• Brief 1:
Duplicate the passage of the maximum path sum text that begins at the words "Finally, return the" and stops after "path sum calculation.".

For each node, compute the potential maximum path sum that passes through the node and its children. This sum includes the node itself and the maximum path sums from both subtrees. If this value exceeds the current global maximum sum, update the global maximum to reflect this new higher value.
Finally, return the maximum path sum for the current node, considering only one of its subtrees. This step ensures that when the function backtracks up the tree, only the highest path sum from either the left or right subtree is propagated upward, maintaining the integrity of the overall maximum path sum calculation.

Dry Run

Solution

#include <bits/stdc++.h>
using namespace std;

// Definition for a binary tree node
struct TreeNode {
    int data;
    TreeNode *left;
    TreeNode *right;
    
    // Constructor to initialize the node with a value
    TreeNode(int val) : data(val), left(nullptr), right(nullptr) {}
};

class Solution {
public:
    // Recursive function to find the maximum path sum
    // for a given subtree rooted at 'root'
    // The variable 'maxi' is a reference parameter
    // updated to store the maximum path sum encountered
    int findMaxPathSum(TreeNode* root, int& maxi) {
        // Base case: If the current node is null, return 0
        if (root == nullptr) {
            return 0;
        }

        // Calculate the maximum path sum
        // for the left and right subtrees
        int leftMaxPath = std::max(0, findMaxPathSum(root->left, maxi));
        int rightMaxPath = std::max(0, findMaxPathSum(root->right, maxi));

        // Update the overall maximum
        // path sum including the current node
        maxi = std::max(maxi, leftMaxPath + rightMaxPath + root->data);

        /*Return the maximum sum considering
        only one branch (either left or right)

• Brief 2:
Set down the records exactly, beginning at the line that has "教育培训 (659, 166)" and stopping after the last line of the records.

• Material provided:
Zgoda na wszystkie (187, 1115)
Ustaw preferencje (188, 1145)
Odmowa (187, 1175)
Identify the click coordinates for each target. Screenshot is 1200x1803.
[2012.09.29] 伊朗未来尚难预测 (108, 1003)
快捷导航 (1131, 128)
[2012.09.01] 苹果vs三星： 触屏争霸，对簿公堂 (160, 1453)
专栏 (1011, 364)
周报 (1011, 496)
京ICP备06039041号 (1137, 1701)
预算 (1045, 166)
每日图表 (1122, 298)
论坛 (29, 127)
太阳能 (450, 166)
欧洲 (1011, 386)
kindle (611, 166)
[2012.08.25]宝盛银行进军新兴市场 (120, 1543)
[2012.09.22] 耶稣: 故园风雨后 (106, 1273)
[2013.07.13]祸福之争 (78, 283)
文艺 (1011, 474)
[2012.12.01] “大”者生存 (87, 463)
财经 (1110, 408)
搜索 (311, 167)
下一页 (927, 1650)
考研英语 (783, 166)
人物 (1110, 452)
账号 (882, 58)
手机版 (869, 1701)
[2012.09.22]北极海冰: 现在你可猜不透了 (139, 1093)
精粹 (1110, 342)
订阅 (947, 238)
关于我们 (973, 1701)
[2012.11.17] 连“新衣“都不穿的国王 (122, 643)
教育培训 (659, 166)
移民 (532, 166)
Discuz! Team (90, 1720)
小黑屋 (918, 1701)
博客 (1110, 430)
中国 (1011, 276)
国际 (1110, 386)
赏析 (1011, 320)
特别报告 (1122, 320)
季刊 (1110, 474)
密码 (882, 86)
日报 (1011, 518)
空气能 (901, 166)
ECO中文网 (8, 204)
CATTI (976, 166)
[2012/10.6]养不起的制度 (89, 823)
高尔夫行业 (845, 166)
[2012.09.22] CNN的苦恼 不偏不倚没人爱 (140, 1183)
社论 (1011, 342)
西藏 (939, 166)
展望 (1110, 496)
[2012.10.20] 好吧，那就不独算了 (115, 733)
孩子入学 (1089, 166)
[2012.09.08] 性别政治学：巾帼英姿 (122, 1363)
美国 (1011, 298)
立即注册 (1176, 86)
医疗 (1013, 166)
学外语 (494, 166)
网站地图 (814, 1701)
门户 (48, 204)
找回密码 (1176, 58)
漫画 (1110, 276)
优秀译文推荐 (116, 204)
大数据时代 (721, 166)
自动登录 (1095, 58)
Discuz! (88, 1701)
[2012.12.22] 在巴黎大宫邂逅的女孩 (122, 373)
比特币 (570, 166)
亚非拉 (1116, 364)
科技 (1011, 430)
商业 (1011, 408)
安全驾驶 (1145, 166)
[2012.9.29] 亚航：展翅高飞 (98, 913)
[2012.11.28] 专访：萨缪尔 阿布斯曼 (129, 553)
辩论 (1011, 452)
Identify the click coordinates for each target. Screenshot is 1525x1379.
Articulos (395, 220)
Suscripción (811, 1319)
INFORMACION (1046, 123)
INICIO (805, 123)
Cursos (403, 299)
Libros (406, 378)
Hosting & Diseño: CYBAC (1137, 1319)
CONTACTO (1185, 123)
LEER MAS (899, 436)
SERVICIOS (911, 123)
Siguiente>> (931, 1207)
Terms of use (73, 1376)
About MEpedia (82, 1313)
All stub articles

• Complete output 1:
Finally, return the maximum path sum for the current node, considering only one of its subtrees. This step ensures that when the function backtracks up the tree, only the highest path sum from either the left or right subtree is propagated upward, maintaining the integrity of the overall maximum path sum calculation.

• Complete output 2:
教育培训 (659, 166)
移民 (532, 166)
Discuz! Team (90, 1720)
小黑屋 (918, 1701)
博客 (1110, 430)
中国 (1011, 276)
国际 (1110, 386)
赏析 (1011, 320)
特别报告 (1122, 320)
季刊 (1110, 474)
密码 (882, 86)
日报 (1011, 518)
空气能 (901, 166)
ECO中文网 (8, 204)
CATTI (976, 166)
[2012/10.6]养不起的制度 (89, 823)
高尔夫行业 (845, 166)
[2012.09.22] CNN的苦恼 不偏不倚没人爱 (140, 1183)
社论 (1011, 342)
西藏 (939, 166)
展望 (1110, 496)
[2012.10.20] 好吧，那就不独算了 (115, 733)
孩子入学 (1089, 166)
[2012.09.08] 性别政治学：巾帼英姿 (122, 1363)
美国 (1011, 298)
立即注册 (1176, 86)
医疗 (1013, 166)
学外语 (494, 166)
网站地图 (814, 1701)
门户 (48, 204)
找回密码 (1176, 58)
漫画 (1110, 276)
优秀译文推荐 (116, 204)
大数据时代 (721, 166)
自动登录 (1095, 58)
Discuz! (88, 1701)
[2012.12.22] 在巴黎大宫邂逅的女孩 (122, 373)
比特币 (570, 166)
亚非拉 (1116, 364)
科技 (1011, 430)
商业 (1011, 408)
安全驾驶 (1145, 166)
[2012.9.29] 亚航：展翅高飞 (98, 913)
[2012.11.28] 专访：萨缪尔 阿布斯曼 (129, 553)
辩论 (1011, 452)
Identify the click coordinates for each target. Screenshot is 1525x1379.
Articulos (395, 220)
Suscripción (811, 1319)
INFORMACION (1046, 123)
INICIO (805, 123)
Cursos (403, 299)
Libros (406, 378)
Hosting & Diseño: CYBAC (1137, 1319)
CONTACTO (1185, 123)
LEER MAS (899, 436)
SERVICIOS (911, 123)
Siguiente>> (931, 1207)
Terms of use (73, 1376)
About MEpedia (82, 1313)
All stub articles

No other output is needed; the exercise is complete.